## Task brief
Carry on the notes on measuring wort density and estimating alcohol content from the point where they stop, writing in the same style.

## Text shown
################
Density is measured with U-tube for the starting wort and for the fermented wort during the organoleptics testing.
Starting wort must have density (when recalculated to 20C) in range 1.040 to 1.060, measured and recorded. It is assumed that the starting wort retains density during final sterilization step prior to use.
In standard testing (15 mL -> 40 mL -> 100 mL sequence), all three vessels must have identical wort.
Fermented wort density is measured during the organoleptics testing, in all final vessels.
Online temperature correction calculators (such as https://www.brewersfriend.com/hydrometer-temp/) use formula (see https://homebrewacademy.com/hydrometer-temperature-correction-calculator/ or https://brewery.org/library/HydromCorr0992.html) fitting the well-known data for pure water (CRC, "Standard density of water").
Source: HBD #963, 9/7/92, by Christopher Lyons.
Note: available printed equations apparently have some typos, data is not matching dramatically.
This data should not be used for fermented wort. It appears to be quite a stretch even to use it for sugar solutions.
Temperature difference between the measured and the standard temperature is not that drastic for typical fermented wort measurements (for example, 23.0 C vs 20.0 C), most likely the best course of action would be to increase the error of an individual measurement.
Difference in measurements for pure water between 23.0 C and 20.0 C is
6.651*10^(-4) g*cm^(-3), i.e. 0.067% of the density. Results spread between
different samples typically exceeds that greatly.
Simplest equation used for alcohol content is ABV = (OG – FG) * 131.25
(Balling equation). Balling equation assumes that (1) 1.00 g of ethanol is
produced consuming 0.11 g of carbohydrates and (2) only monosaccharides are
dissolved and thus affect the measured density (Cutaia, J. Am. Soc. Brew. Chem.
65(3):166-171, 2007).
Another source set: https://www.meadmakr.com/how-to-determine-alcohol-by-volume/ Apparently, coefficient has a range, 125..136.
################
## Dataset content
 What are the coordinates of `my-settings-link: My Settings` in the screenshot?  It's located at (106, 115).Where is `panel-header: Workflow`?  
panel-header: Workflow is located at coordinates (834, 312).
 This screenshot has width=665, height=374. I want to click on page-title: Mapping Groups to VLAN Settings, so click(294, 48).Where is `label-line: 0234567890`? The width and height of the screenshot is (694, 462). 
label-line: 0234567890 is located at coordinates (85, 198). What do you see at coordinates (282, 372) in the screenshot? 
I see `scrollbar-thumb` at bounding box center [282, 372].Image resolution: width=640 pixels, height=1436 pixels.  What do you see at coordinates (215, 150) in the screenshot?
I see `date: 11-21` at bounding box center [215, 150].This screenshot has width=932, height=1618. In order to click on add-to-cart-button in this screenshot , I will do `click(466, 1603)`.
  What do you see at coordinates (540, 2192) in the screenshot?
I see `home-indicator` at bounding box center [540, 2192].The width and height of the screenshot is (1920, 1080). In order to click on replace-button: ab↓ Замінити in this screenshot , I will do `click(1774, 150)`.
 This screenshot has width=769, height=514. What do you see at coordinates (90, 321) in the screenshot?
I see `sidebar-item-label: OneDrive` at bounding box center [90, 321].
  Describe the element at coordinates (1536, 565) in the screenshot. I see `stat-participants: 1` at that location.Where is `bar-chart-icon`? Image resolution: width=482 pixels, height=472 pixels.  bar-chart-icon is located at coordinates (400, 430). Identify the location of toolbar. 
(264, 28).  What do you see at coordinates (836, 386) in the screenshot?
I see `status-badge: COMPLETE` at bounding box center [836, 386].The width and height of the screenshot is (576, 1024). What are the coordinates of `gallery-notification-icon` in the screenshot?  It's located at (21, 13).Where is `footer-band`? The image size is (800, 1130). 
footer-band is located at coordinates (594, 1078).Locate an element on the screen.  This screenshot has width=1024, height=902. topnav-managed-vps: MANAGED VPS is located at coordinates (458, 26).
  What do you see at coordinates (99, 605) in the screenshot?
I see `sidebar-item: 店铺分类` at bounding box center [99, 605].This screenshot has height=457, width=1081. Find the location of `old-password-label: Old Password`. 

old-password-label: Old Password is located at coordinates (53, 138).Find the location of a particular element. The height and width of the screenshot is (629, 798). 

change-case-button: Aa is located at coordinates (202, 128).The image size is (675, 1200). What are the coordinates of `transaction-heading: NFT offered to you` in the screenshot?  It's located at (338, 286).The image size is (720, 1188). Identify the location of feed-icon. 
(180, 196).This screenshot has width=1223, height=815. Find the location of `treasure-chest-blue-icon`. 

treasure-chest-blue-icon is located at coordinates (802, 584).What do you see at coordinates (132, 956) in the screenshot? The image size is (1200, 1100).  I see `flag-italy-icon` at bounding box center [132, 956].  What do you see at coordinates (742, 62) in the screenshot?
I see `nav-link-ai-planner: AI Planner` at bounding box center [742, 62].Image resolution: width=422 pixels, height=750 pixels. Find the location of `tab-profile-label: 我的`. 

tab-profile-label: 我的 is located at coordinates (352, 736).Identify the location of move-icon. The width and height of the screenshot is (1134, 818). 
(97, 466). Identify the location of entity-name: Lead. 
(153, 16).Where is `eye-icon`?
################
## Task answer
All this is only good enough for an estimate.
Do we even need the alcohol content estimate? Possible reasons include real attenuation calculation, and alcohol tolarance tests.
Hall estimate (Hall, 1995, Zymurgy magazine) could be better:
ABW = 76.08 * (OG – FG) / (1.775 – OG)
ABV = ABW / 0.794, where 0.794 is the SG of ethanol
Everybody reports typical attenuation for yeast strains.
Apparent attenuation is simple to calculate, but is rather nonsensical parameter, especially given that it can and regularly does go above 100%.
AA = (FG - 1.0) / (OG - 1.0)
Real attenuation seems more useful.
E = –668.962 + 1262.45 SG – 776.43 SG^2 + 182.94 SG^3 extract equation, from
Hall (Hall, 1995, Zymurgy magazine).
Real extract calculation:
q = 0.22 + 0.001 OE attenuation coefficient
RE = (q OE + AE) / (1 + q)
(from Hall, after De Clerck)
Here OE is original extract (degrees Plato), calculated from original gravity, AE is apparent extract, calculated from final gravity.
Equation for real attenuation:
RA = 100% * (OE - RE) / OE
Estimating uncertainties here would be a total pain in the neck.
All protocols must be recorded and versioned. When processing files must check that a valid version is recorded. Add protocol into organoleptic as well.